Sooooo... out of all that, out of even the other does I'm not drawn to, in yall's expert opinions  which 2 (not sold) does would be the best choices? I just can't decide and since I'm a newbie, I'd really like to hear yall's advice. I wish I could buy a bunch... but I can only get 2.

And to make it even more complicated, if the lady in Louisiana writes me back, I'll be back to ask yall about those does. Oh, and once I pick I'll need advice on which bucks to breed them back to before they come "home".


----------



## kelebek (Oct 5, 2007)

I have transported many animals in dog crates or in the back of a truck with a canopy on it..... so that might be an option if you are only getting a few....... I personally found out last Friday that I can comfortably fit 10 nigis in the back of my '02 chevy short bed with a canopy on it = :clap: :clap: :clap: 

Good luck with finding a few goaties to start your herd ----

OHHH and your hubby - grab his power tools - grab some BRIGHT orange bale twine and zip ties and start just making the fence repairs look tacky - and I guarentee he will fly out there and get it done - worked on my husband!!! LOL!


----------



## redsticker (May 7, 2009)

That's the best advice I've heard about the fences! This past Saturday he had to go to work so I decided to plant some trees myself... apparently they weren't in the right place so he moved them over a few feet. lol. Took me all day to plant three, took him an hour to move 3 and plant 2 more.
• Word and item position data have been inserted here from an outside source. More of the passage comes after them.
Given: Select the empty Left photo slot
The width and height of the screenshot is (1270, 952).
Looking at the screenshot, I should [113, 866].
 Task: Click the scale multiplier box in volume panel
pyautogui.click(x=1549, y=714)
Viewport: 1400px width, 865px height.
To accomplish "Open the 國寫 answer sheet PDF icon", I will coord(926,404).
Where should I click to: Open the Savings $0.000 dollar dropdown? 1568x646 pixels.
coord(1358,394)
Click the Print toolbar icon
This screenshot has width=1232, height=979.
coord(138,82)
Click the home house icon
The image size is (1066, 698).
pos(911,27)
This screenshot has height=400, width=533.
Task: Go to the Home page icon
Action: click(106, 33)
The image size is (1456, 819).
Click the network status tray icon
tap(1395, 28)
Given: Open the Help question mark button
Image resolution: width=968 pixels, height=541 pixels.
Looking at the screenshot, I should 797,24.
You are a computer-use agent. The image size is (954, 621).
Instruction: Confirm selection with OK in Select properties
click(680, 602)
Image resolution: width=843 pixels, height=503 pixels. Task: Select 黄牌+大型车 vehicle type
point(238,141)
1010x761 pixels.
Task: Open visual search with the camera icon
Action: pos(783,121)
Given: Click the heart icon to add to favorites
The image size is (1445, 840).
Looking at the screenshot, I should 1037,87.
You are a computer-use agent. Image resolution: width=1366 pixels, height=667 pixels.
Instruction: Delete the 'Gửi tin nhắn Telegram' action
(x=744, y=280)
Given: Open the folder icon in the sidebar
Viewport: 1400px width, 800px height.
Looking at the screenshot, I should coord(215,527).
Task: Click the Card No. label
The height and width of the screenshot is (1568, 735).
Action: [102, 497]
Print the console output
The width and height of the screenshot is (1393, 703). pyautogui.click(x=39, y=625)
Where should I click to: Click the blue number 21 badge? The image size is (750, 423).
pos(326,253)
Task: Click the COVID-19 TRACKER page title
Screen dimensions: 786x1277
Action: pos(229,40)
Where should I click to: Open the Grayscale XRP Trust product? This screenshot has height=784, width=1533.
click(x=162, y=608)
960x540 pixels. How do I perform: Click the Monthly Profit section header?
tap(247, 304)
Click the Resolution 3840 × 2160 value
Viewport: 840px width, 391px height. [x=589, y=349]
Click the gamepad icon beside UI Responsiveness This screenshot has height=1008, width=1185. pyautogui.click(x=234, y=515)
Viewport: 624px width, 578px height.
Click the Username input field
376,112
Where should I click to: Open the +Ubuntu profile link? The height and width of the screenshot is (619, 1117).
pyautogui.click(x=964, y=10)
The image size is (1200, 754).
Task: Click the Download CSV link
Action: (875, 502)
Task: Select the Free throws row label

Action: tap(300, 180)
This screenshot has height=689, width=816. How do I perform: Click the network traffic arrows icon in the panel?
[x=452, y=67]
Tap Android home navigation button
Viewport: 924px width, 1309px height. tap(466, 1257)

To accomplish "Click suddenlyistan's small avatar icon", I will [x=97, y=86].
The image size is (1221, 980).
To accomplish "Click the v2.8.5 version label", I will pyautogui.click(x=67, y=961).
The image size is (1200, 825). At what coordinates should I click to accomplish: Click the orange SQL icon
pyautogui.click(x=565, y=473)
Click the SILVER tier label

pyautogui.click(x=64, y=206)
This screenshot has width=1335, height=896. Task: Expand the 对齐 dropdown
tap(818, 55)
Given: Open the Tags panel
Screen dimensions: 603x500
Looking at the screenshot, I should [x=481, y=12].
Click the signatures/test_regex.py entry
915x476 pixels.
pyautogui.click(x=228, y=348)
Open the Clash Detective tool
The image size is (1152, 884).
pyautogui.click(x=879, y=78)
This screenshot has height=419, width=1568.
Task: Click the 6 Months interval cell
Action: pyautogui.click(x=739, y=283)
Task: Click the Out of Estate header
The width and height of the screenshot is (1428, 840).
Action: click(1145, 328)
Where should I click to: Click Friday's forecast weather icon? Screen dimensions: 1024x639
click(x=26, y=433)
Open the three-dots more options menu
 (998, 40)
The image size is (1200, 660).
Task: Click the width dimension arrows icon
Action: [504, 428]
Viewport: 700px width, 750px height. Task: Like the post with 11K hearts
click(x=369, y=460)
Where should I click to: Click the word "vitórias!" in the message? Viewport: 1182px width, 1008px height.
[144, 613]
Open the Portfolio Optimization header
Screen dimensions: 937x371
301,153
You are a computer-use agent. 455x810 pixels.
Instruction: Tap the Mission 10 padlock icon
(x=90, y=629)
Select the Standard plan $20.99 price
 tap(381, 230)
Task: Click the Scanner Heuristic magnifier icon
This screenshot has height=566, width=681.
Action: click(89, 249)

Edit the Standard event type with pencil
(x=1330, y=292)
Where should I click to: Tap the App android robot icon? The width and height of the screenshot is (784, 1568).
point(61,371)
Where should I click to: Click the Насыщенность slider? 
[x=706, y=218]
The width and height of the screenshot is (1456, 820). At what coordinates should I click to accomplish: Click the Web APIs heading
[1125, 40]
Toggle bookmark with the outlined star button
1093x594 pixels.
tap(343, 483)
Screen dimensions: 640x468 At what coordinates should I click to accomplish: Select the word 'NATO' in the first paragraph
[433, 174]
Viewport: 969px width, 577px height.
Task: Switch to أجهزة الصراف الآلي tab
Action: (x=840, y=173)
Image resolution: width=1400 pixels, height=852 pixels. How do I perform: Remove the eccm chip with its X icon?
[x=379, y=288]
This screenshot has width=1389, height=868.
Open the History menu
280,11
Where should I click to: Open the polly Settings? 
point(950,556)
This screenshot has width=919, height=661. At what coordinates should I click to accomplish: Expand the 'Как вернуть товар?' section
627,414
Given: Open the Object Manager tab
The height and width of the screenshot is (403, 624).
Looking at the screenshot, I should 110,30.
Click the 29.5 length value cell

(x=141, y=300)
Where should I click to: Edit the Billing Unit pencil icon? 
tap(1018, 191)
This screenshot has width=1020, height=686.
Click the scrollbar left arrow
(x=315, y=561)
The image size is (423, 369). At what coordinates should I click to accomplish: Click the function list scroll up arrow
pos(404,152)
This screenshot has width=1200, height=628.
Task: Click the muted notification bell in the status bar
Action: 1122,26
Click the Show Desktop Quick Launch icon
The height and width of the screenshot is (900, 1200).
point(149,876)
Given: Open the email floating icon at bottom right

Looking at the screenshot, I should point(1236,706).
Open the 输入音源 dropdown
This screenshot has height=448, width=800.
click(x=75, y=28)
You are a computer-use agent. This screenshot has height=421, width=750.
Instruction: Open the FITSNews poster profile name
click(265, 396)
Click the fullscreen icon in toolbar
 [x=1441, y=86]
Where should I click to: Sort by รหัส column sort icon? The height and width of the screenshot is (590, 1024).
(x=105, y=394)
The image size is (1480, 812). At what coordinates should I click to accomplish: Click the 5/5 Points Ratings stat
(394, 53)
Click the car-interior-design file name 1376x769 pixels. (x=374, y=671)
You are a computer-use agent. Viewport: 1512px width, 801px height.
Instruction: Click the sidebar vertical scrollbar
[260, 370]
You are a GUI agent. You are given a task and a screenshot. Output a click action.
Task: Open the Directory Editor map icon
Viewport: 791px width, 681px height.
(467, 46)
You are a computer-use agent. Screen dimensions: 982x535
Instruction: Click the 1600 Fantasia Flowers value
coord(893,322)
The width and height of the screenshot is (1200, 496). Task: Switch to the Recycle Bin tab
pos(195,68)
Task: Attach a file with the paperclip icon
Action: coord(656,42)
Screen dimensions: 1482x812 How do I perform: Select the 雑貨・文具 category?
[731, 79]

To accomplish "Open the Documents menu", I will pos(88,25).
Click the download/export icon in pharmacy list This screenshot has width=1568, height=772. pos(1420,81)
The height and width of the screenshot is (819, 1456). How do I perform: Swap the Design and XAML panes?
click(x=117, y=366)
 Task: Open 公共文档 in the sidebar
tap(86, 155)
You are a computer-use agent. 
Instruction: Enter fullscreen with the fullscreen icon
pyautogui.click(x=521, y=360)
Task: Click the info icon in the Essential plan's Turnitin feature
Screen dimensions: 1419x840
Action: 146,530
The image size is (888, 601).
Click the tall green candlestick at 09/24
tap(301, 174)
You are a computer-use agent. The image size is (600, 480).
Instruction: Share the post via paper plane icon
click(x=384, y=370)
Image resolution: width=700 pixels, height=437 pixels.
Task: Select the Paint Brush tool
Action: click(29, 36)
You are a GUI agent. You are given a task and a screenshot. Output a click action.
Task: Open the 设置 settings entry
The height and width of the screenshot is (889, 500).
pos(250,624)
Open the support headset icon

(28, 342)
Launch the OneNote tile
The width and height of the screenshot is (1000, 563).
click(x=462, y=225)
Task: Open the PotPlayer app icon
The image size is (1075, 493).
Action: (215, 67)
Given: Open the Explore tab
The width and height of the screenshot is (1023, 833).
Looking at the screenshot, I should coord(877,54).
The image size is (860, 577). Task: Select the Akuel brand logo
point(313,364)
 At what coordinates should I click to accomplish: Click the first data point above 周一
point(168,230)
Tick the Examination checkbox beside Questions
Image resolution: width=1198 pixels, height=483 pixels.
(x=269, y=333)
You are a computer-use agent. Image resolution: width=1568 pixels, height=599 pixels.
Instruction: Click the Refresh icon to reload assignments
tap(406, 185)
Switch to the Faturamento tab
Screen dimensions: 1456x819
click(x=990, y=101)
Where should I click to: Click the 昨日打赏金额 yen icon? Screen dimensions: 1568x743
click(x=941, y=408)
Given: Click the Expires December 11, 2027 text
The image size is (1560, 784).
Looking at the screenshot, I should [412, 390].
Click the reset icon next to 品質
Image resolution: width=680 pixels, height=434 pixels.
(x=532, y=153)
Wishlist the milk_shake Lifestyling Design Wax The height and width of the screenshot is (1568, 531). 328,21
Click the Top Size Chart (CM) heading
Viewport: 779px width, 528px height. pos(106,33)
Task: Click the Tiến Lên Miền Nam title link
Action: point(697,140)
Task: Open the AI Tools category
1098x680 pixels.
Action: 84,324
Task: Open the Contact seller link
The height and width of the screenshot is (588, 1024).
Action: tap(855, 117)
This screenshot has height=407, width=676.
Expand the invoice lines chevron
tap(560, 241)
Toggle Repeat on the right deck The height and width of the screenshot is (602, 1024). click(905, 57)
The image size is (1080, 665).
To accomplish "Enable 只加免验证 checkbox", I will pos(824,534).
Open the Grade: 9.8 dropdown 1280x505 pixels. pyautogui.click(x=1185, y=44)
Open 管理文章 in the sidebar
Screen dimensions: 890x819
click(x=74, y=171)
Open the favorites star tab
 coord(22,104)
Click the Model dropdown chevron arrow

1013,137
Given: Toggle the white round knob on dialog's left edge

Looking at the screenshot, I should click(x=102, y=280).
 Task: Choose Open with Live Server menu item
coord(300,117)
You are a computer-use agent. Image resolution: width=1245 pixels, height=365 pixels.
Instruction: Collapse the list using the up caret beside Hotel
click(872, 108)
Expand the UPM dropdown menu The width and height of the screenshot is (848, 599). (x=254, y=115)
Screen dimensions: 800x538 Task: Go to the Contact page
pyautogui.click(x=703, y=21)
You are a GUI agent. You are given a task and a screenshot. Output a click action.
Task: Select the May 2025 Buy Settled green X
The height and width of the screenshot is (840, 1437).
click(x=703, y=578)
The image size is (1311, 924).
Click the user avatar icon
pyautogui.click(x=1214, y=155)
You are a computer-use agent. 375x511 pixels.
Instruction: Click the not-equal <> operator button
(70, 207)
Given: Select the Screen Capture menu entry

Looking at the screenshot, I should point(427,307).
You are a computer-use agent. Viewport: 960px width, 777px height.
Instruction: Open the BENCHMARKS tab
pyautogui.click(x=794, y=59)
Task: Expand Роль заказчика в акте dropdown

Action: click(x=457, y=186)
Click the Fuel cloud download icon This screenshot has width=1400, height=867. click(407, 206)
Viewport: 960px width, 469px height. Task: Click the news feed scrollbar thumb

Gotta go find some tacky fencing supplies!  

And that's a good idea about the crate. My sister has one that I could probably fit two in just for the ride. Or I could just buy or borrow another.


----------



## cdtrum (Aug 25, 2008)

If not mistaken.....I think Jenna and Jill (members here) of CapraKoza Farm have goats from Pecan Hollow, maybe email them with questions.......I have a wether from Jenna and they have such nice goats.

About the hubby dragging his feet, you just have to take matters into your own hands.....that's what I do and then when he sees me out there doing mans work he feels bad and comes to help :thumb: ! It also helps if a friend or neighbor wanders up to the farm and gives him a hard time about having his wife doing mans work :greengrin: !!!!!! 

I do all of the animal care here, but they are mine after all......but there are some things you just have to have help with.
Hubby has his hotrods, ratrods, race car......I have fuzzy, furry loving animals  ! oh and lots of antiques!


----------



## kelebek (Oct 5, 2007)

A little over a year ago I really needed a small pen built for a bottle baby that was living in the house for FIVE weeks and I was DONE! He wouldn't get up off of the couch to build it and was playing video games. Instead of using the nice precut stakes - I went into the garage grabbed one of his NICE pieces of wood and made my own (deliberately not straight or nice) and then took a roll of chicken wire. I got some bright zip ties and then zip tied the wire to the stakes and then to my pen, right next to the driveway coming into the house.....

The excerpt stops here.